DESCRIPTION OF THE TASK — Gather each line containing the string "computer" from these entries.

[Saved entries]
↓↓↓

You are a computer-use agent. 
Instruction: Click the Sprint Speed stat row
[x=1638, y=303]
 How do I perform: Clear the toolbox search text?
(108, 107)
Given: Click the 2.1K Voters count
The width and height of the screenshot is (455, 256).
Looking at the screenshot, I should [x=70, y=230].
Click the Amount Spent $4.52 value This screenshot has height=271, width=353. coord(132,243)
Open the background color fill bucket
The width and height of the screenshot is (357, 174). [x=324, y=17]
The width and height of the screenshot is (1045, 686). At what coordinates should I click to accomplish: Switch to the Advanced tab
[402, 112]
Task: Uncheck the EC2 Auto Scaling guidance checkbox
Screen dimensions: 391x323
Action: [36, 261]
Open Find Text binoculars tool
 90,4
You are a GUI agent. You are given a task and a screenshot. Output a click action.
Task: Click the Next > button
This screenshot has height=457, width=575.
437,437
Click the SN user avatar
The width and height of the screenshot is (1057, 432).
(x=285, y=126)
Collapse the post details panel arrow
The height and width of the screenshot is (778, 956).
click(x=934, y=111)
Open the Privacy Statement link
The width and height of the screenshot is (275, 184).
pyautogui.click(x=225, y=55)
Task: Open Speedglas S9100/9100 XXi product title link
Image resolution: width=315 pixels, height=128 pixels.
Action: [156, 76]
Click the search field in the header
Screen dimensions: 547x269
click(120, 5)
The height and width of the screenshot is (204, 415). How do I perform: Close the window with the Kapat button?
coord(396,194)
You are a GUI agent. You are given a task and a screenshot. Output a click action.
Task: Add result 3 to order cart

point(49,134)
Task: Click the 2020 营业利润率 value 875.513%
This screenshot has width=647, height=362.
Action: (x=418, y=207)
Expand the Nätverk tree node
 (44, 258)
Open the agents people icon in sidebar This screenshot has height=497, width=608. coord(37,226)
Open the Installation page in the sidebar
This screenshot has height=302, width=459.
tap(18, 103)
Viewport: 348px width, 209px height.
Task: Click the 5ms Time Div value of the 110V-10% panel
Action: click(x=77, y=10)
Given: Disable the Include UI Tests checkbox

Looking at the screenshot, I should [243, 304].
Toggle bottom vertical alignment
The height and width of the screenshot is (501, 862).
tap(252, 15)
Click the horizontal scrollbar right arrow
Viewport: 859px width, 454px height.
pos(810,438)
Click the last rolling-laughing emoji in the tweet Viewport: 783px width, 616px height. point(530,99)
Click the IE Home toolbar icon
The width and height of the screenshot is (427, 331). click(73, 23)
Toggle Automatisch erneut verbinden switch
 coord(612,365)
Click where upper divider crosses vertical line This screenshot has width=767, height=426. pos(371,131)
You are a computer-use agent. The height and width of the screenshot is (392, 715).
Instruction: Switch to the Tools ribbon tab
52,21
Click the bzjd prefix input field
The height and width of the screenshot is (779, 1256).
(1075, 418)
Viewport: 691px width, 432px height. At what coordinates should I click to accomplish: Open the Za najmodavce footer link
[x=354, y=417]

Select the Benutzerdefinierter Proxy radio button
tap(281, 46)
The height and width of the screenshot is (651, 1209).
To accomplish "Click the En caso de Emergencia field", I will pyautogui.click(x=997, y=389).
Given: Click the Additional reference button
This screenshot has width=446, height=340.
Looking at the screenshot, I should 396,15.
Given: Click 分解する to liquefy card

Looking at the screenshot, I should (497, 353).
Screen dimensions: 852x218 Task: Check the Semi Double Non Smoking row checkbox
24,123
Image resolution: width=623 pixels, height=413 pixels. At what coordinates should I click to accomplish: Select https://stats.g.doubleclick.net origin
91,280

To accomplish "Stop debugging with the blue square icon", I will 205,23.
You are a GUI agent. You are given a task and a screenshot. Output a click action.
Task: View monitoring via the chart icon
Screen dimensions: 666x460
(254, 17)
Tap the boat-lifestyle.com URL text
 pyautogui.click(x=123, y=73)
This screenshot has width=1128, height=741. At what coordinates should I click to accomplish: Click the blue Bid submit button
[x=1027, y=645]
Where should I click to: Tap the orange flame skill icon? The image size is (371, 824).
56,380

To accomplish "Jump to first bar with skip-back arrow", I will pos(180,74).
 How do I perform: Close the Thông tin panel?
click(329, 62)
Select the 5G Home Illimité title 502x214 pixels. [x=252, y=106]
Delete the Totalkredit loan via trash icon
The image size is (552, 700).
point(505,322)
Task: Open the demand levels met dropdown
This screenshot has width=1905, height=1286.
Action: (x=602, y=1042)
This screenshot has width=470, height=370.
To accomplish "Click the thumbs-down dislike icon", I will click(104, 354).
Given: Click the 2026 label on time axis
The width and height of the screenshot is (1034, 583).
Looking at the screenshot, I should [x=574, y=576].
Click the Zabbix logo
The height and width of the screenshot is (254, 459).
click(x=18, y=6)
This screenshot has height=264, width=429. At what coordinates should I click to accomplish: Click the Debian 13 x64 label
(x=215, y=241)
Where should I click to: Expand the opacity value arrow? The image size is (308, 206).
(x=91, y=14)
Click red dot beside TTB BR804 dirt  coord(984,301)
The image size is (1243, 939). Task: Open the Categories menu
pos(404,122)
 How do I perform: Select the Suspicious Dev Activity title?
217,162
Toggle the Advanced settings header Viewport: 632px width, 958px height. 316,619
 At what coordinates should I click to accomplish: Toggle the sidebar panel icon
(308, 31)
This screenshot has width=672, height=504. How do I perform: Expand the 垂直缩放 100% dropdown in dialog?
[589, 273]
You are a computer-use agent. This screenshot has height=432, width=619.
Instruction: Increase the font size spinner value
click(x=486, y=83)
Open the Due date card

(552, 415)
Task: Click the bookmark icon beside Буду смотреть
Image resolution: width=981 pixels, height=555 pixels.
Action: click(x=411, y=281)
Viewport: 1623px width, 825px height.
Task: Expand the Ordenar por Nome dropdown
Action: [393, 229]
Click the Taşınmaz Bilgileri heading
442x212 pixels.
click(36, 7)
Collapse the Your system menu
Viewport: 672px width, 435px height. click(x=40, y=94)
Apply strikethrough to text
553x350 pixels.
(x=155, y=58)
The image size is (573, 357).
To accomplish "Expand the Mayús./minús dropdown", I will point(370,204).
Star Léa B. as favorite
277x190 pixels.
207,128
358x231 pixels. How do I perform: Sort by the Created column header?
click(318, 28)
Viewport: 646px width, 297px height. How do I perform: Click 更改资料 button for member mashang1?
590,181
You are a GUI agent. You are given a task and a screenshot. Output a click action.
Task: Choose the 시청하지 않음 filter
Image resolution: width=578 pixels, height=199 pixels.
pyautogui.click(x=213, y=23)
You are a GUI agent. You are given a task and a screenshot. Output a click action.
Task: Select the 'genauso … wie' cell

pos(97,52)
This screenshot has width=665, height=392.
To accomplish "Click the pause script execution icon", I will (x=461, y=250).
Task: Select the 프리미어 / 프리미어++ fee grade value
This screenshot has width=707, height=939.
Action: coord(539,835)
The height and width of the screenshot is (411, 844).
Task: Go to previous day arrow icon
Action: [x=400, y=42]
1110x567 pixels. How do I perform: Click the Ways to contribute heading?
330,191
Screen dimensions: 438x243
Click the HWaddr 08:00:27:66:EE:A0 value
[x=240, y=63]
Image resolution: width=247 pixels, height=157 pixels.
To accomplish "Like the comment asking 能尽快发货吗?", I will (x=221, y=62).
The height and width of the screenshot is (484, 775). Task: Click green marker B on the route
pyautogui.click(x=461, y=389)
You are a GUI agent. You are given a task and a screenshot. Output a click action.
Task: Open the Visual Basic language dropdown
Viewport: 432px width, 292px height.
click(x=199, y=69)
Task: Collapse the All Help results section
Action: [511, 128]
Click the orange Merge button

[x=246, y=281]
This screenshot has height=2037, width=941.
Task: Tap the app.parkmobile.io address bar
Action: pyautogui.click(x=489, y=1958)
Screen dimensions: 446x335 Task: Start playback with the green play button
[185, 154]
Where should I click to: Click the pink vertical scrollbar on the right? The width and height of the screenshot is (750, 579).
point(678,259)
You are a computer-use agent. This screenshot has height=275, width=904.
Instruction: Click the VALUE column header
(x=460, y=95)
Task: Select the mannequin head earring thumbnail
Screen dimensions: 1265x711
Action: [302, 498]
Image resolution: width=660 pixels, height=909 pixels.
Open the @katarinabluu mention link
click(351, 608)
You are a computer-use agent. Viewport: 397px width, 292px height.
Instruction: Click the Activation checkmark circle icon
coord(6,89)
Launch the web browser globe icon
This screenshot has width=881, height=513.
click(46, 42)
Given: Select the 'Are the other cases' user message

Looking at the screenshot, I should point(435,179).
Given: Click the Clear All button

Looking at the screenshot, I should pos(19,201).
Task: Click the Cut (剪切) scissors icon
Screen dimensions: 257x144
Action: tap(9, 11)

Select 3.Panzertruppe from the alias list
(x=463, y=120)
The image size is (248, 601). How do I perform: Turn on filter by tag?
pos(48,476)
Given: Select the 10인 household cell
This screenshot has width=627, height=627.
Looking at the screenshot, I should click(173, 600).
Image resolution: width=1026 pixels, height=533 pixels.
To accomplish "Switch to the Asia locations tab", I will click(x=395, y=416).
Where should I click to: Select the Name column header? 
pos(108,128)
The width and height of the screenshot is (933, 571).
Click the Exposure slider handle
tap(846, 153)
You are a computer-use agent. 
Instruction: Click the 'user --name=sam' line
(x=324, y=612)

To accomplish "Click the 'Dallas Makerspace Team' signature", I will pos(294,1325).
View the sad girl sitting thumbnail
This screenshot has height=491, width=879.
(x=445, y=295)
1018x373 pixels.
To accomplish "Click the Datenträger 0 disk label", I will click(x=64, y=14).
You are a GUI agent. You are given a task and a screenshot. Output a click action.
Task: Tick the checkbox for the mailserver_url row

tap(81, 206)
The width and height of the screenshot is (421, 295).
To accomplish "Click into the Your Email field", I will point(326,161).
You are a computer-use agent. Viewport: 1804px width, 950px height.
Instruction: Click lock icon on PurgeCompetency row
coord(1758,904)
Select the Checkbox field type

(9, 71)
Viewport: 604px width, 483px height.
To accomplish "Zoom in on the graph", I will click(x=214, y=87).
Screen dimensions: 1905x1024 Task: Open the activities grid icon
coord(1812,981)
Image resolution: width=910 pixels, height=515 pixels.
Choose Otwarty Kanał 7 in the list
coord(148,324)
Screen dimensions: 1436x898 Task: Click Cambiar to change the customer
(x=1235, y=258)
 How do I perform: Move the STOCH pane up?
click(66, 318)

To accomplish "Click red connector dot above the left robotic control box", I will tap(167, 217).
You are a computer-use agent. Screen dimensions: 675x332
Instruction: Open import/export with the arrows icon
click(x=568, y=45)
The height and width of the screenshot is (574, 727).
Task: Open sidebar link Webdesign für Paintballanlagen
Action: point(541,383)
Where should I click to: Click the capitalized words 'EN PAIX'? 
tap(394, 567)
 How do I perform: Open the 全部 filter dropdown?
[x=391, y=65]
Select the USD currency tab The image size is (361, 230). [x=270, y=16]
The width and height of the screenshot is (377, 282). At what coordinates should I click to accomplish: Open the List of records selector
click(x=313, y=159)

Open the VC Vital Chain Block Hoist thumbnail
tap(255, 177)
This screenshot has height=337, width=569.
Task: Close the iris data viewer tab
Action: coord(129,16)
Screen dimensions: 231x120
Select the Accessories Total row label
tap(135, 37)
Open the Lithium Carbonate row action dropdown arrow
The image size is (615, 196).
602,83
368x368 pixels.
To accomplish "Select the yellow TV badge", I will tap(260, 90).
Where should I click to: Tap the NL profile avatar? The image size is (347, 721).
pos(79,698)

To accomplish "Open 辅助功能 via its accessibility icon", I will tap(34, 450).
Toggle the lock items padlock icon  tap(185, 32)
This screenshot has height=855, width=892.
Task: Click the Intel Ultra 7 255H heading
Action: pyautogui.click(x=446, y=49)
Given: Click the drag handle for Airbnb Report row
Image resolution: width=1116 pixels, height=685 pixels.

↑↑↑

RESULT OF THIS TASK —
You are a computer-use agent. 
You are a computer-use agent. The height and width of the screenshot is (392, 715).
You are a computer-use agent. This screenshot has height=432, width=619.
You are a computer-use agent. This screenshot has height=275, width=904.
You are a computer-use agent. Viewport: 397px width, 292px height.
You are a computer-use agent. 
You are a computer-use agent. Viewport: 1804px width, 950px height.
You are a computer-use agent. Screen dimensions: 675x332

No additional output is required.